Hier à midi, j’écoutais les informations à la radio quand on a annoncé que la Cour Suprême venait de statuer sur la déficience mentale de Bobby Moore et de décider que, par conséquent, il ne peut être exécuté. C’est le premier cas de ce genre sur lequel la Cour Suprême a statué en changeant ainsi la manière dont est évalué le handicap intellectuel. Donc, cela peut maintenant servir aux gars dont le dossier mentionne cette question. Pour beaucoup, c’est le seul point qui fait obstacle entre eux et la chambre d’exécution. Donc, c’est une grande décision, et ça va en aider plus d’un ici.

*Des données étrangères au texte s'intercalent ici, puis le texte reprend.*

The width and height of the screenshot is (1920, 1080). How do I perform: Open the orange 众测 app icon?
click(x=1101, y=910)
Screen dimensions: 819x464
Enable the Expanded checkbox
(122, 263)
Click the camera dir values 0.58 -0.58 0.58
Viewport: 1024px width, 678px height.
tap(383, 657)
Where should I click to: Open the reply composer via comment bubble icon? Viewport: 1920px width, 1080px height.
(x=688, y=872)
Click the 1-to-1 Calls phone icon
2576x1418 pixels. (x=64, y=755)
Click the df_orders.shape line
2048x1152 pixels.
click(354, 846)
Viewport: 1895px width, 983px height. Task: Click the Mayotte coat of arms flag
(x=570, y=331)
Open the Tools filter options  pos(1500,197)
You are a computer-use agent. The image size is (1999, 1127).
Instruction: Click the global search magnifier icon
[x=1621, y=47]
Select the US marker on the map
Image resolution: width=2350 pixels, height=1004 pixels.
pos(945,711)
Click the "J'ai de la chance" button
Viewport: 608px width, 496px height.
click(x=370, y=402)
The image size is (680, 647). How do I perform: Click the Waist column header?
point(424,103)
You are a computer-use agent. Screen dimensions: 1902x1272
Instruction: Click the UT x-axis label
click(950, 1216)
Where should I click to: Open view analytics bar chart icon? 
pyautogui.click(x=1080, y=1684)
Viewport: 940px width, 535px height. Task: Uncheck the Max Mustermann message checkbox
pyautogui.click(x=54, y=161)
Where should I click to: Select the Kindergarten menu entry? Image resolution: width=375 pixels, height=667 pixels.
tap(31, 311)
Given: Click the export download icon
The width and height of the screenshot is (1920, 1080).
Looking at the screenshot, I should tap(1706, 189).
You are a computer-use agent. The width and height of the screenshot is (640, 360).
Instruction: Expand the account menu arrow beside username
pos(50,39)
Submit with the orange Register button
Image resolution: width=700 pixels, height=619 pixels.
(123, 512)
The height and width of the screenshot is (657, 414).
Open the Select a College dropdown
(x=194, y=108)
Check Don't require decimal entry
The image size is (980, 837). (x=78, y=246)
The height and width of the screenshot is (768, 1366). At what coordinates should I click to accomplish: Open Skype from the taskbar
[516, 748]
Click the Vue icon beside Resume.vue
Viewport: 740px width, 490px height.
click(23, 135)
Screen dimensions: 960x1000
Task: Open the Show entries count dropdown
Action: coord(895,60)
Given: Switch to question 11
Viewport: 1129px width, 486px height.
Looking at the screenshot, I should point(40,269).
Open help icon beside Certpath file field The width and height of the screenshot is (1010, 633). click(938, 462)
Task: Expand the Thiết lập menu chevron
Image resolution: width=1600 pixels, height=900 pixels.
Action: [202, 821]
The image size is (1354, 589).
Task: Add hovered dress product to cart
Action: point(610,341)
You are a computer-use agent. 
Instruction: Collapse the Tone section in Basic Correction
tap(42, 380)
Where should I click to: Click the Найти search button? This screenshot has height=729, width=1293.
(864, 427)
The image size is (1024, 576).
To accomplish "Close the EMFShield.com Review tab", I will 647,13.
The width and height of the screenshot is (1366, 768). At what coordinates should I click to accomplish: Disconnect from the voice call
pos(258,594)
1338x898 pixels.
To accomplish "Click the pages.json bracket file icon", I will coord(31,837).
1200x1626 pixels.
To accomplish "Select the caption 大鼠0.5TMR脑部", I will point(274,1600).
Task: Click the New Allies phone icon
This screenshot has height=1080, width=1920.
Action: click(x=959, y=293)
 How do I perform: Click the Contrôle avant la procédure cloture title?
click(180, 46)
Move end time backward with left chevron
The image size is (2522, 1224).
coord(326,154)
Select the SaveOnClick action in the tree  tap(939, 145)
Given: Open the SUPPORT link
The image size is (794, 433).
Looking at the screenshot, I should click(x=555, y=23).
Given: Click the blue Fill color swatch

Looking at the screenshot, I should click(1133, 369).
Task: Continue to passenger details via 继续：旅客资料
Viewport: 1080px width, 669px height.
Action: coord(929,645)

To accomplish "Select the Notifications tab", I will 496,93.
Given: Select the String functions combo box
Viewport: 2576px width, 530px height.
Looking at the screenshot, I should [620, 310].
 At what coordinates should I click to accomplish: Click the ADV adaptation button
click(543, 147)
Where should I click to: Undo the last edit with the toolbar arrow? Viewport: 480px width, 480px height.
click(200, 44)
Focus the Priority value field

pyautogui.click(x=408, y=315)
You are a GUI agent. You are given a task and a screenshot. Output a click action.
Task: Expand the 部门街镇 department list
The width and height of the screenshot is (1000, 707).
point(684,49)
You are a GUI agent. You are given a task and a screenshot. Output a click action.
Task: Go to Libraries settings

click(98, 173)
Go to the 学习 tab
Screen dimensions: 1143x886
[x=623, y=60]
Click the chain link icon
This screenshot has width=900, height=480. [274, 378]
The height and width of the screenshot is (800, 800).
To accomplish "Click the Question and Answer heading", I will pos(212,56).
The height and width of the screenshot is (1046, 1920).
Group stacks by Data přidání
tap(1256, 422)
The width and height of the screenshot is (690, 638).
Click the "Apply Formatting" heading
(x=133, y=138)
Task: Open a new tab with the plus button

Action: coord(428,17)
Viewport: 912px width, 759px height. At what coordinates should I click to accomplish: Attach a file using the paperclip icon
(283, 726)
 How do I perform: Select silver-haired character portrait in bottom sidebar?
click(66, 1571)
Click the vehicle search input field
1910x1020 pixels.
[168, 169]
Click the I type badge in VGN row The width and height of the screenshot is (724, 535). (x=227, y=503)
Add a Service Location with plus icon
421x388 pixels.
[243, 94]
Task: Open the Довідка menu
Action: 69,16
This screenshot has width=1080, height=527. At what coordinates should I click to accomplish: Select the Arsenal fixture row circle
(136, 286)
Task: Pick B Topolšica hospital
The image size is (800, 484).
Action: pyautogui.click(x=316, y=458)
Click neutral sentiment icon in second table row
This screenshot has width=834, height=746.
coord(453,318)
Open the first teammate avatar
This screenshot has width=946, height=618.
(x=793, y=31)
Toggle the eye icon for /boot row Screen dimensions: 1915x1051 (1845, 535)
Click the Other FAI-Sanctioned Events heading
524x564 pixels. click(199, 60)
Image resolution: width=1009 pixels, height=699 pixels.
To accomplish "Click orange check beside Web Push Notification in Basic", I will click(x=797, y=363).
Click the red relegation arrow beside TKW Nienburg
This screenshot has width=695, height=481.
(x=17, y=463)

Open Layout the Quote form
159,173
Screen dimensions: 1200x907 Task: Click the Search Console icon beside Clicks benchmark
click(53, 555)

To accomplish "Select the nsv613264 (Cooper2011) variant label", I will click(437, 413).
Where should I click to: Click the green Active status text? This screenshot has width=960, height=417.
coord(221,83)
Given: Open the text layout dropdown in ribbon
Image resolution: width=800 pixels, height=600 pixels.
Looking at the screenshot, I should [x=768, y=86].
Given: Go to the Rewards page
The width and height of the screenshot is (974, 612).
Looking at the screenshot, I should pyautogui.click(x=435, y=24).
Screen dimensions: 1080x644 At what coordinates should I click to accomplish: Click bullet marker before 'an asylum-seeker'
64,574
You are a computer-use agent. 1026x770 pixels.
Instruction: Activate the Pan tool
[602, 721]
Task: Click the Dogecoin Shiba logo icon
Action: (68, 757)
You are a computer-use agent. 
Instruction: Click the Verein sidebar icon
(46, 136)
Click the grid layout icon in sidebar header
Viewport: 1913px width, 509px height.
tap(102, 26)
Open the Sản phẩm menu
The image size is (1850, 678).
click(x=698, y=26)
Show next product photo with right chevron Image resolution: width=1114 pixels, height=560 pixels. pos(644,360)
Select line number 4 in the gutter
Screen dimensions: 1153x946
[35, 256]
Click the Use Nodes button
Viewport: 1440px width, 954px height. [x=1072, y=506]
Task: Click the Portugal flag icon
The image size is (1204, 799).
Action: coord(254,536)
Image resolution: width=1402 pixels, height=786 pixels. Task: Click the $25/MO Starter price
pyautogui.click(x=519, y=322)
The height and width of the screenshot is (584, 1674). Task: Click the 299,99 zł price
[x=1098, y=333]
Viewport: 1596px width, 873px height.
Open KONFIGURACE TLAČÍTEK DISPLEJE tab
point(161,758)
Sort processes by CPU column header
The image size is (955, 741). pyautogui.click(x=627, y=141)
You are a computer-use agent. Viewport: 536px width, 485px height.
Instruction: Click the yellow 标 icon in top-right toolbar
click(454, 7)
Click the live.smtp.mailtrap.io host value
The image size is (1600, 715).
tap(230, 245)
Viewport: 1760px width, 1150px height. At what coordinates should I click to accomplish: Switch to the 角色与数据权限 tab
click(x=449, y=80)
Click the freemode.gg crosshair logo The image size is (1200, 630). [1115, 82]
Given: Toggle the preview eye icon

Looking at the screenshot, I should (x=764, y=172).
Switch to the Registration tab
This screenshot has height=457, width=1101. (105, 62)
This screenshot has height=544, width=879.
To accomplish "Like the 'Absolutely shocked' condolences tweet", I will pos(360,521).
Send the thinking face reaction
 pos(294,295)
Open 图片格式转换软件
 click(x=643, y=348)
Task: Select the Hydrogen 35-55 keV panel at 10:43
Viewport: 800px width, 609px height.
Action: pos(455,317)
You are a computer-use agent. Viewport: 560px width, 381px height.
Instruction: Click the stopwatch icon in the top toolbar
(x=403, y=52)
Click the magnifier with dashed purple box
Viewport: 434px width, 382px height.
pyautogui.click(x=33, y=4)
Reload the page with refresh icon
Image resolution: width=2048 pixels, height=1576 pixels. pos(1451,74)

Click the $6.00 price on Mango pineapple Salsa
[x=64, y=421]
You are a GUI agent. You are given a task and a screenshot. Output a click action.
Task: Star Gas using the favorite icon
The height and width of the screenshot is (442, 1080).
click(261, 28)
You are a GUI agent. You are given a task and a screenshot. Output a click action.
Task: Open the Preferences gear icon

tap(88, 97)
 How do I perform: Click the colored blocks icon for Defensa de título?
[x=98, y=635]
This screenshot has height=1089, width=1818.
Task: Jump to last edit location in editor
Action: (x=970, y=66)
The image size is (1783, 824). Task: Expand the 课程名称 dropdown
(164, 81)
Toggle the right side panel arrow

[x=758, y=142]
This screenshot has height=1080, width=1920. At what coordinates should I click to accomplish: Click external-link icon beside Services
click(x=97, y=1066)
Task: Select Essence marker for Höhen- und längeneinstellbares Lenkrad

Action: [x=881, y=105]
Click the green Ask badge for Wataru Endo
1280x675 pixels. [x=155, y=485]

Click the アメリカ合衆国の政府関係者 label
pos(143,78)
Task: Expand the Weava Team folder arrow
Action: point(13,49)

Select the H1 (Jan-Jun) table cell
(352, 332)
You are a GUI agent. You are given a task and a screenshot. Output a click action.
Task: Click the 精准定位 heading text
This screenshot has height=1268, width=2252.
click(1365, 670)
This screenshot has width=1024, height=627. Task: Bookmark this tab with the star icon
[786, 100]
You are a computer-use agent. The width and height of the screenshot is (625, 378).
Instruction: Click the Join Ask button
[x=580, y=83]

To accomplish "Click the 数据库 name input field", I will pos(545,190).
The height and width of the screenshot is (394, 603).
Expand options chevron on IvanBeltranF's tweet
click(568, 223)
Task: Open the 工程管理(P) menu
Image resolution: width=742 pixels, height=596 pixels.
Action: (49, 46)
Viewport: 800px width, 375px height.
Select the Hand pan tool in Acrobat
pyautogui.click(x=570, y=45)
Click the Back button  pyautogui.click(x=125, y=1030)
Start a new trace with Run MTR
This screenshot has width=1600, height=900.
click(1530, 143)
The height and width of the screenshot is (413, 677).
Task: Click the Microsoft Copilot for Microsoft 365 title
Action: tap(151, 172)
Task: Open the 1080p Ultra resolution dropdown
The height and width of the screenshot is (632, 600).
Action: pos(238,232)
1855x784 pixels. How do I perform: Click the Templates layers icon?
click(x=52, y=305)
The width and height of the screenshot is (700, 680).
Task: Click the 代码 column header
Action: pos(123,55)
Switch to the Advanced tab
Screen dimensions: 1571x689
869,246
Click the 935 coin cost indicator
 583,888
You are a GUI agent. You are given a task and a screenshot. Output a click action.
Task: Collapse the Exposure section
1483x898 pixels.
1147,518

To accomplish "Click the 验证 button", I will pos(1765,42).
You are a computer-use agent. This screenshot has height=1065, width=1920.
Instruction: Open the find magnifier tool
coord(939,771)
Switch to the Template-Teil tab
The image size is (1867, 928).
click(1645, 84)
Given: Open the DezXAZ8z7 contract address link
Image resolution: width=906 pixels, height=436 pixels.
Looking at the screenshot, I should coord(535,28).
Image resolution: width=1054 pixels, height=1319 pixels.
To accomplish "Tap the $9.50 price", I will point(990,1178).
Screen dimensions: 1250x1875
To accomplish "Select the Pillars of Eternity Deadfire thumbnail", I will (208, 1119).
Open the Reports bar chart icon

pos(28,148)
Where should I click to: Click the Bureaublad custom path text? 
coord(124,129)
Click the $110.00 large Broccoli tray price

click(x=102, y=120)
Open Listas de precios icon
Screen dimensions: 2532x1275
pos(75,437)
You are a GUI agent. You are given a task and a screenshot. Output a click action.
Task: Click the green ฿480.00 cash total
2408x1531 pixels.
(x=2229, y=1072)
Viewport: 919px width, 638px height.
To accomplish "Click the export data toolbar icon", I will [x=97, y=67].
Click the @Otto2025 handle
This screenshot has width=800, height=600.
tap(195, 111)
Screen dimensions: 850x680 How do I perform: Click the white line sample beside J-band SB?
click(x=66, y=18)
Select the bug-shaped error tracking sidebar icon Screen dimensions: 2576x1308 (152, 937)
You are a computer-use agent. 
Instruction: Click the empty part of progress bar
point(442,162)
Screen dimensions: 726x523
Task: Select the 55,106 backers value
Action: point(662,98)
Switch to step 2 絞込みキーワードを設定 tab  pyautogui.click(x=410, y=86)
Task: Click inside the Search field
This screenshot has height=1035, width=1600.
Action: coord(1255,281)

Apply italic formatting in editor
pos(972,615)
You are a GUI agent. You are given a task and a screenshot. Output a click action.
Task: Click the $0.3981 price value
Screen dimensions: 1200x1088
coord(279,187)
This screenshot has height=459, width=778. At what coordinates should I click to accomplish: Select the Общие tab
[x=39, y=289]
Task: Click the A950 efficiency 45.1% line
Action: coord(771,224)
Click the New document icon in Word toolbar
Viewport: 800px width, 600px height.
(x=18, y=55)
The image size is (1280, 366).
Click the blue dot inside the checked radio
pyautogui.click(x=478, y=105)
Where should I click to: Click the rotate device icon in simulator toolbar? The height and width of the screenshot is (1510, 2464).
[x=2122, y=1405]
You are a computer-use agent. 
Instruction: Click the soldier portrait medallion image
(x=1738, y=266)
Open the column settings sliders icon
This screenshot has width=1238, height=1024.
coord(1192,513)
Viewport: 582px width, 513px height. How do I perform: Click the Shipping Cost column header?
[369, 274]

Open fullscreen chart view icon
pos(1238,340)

Aujourd’hui, c’est cantinage, et je suis heureux d’avoir eu encore la chance de me procurer tout ce dont j’avais besoin pour tenir le temps de ce confinement prolongé qui arrivera dans les semaines qui viennent. Ce confinement concerne aussi la population générale (hors couloir de la mort) et durera au moins 3 semaines. Puis il faudra attendre notre tour pour retourner à la cantine. Si on se retrouve à court de produits de base, comme le matériel d’écriture, le savon, le dentifrice, le café, etc., alors on est mal. Je suis prêt, et je m’en trouve bien. Ce fut une longue journée durant laquelle j’ai fait un peu de lessive et j’ai écrit une longue lettre et là, à 21 heures j’attends mon tour pour aller à la douche. Ces jours-ci, nous allons en promenade le matin et nous avons la douche à 22 heures. Ensuite, le courrier est distribué à minuit. Je ne cesse de me dire que je suis heureux que le courrier arrive. C’est tout. Mais parfois, c’est dur. C’est juste une autre journée dans le couloir de la mort du Texas.
Jeudi 21 février 2019.
C’est le soir, et je suis assis, le stylo à la main, pour mettre mes idées sur le papier. A la fin de l’an dernier, une décision de la Cour Suprême des États Unis (le plus haut degré de juridiction) intitulée « Mc Coy contre la Louisiane » a donné la liste de choses auxquelles un prisonnier a droit de manière indiscutable. Par exemple, le droit de plaider coupable ou non coupable. Peu importe la quantité de preuves à charge contre le prévenu. C’est SA décision, à lui seul, et personne d’autre que lui ne peut prendre cette décision cruciale qui met sa vie ou sa mort en jeu. Ni sa famille, ni ses amis, pas même son avocat. Seule la personne qui doit répondre d’accusations peut prendre cette décision. Il est révélateur que la plus haute juridiction de ce pays puisse renverser une sentence de mort, sur la base de ce droit dans le dossier Mc Coy. Ce droit apparaît aux yeux de la plus haute Cour d’Appel des États-Unis de manière parfaitement indiscutable et ce droit a des répercussions sur tous les aspects de la vie d’un prisonnier du couloir de la mort et sur la procédure d’appel de son dossier. Ce droit s’applique aussi pour moi, qui me bats bec et ongles, jour et nuit. Quiconque prétend m’ôter ce droit et ne pas travailler avec moi dans le cadre de ma campagne de défense franchit la ligne et s’oppose à moi. Avant, j’étais aveugle, mais aujourd’hui je vois, et j’agirai en conséquence. Et je déclare que rien ne fera obstacle à la façon dont je prends les décisions qui concernent ma vie, pour atteindre mes objectifs. S’il y a des retards dans la publication de mes écrits, une mutinerie à bord, je m’imposerai.